In this downturn maybe consumers will let auto loans go because the average auto loan is much larger and has a longer duration than a decade ago, and ride sharing lessens the need for a car.  Businesses may decide that much less office space is needed as employees become more adept at working remotely.

In short, it is easy to construct a scenario in which credit losses are higher than those experienced during 2008-2010, but it is too early to know for certain.  One interesting market data point arguing perhaps not is high yield bonds.  The option-adjusted spread (“OAS”) on the ICE BofA High Yield Index peaked on March 23 at 1087bps versus 1988bps in November 2008.

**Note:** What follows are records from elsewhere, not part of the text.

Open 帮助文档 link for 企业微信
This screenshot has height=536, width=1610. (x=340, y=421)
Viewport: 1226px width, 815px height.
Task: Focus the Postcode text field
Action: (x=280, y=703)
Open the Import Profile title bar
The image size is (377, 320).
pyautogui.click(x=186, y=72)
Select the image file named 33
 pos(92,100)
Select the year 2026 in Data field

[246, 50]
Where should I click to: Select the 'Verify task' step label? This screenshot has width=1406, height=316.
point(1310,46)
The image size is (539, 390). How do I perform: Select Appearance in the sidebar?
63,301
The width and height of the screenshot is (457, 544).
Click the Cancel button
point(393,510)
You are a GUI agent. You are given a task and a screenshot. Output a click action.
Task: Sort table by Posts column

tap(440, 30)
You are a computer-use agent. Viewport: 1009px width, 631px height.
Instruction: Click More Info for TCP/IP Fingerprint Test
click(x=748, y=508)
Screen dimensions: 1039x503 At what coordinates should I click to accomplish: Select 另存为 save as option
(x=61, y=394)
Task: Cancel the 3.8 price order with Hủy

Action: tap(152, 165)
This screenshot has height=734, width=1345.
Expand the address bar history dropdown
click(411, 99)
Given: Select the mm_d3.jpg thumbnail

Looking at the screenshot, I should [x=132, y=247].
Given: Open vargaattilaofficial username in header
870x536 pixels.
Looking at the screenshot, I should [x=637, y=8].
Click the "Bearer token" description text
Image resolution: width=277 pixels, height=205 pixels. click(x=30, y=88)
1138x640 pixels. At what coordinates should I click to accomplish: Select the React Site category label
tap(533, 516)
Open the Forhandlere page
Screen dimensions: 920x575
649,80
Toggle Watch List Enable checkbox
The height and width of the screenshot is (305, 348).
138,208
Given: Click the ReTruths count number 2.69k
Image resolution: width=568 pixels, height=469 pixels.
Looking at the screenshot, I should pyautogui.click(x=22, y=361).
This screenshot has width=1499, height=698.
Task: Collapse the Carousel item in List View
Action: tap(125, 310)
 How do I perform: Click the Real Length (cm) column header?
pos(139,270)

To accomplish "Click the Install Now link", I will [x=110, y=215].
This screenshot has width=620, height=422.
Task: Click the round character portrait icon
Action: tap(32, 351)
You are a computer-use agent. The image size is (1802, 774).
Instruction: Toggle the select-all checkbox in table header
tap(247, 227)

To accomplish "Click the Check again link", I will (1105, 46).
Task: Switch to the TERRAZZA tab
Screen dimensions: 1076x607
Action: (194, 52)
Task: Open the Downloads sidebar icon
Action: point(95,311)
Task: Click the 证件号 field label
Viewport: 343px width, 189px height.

If credit losses are notably higher than what was experienced in 2008 then an informal form of regulatory forbearance may be allowed in which losses are slowly recognized to protect capital.  Past precedence includes the Lesser Developed Country (“LDC”) crisis of the early and mid-1980s in which money center banks took 5-6 years to write-off large exposures to LDCs as a result of a collapse in oil and commodity prices.

Capital and Dividends

As shown in Figure 5, US banks are much better capitalized today than at year-end 2006 immediately before GFC1 began.  Ironically, the severely adverse scenario in the DFAST-mandated stress tests will be tested given the magnitude of the economic shut-down.  All 18 large-cap banks that were subjected to the Fed’s 2019 test passed with leverage ratios bottoming over an eight-quarter period in the vicinity of 6-7%.  Results can be found at the following link

A secondary issue is the outlook for common and preferred dividends.  We expect first quarter and perhaps second quarter dividends to be paid; however, beginning in the third quarter dividend reductions and omissions are possible if not probable once a better estimate of losses is developed.  Aside from written agreements with regulators that preclude payments we assume sub debt coupon payments will continue to be made because a missed coupon payment is an event of default unlike trust preferred securities that provided issuers 20 quarters to miss a payment without tripping a default.

M&A—Down but Eventual Upturn

Finally, M&A will become more imperative among commercial banks as NIMs go much lower.  Executives of Truist Financial Corporation likely are relieved that the respective boards of directors of SunTrust and BB&T had the courage to combine to extract significant cost savings on what will be a lower run-rate of revenues than originally envisioned.

As for investors and M&A participants, the challenge as always will be first to think about earning power rather than next year’s estimate and what is a reasonable valuation in terms of earning power.  That, of course, is easier said than done when markets are rapidly repricing for a new order.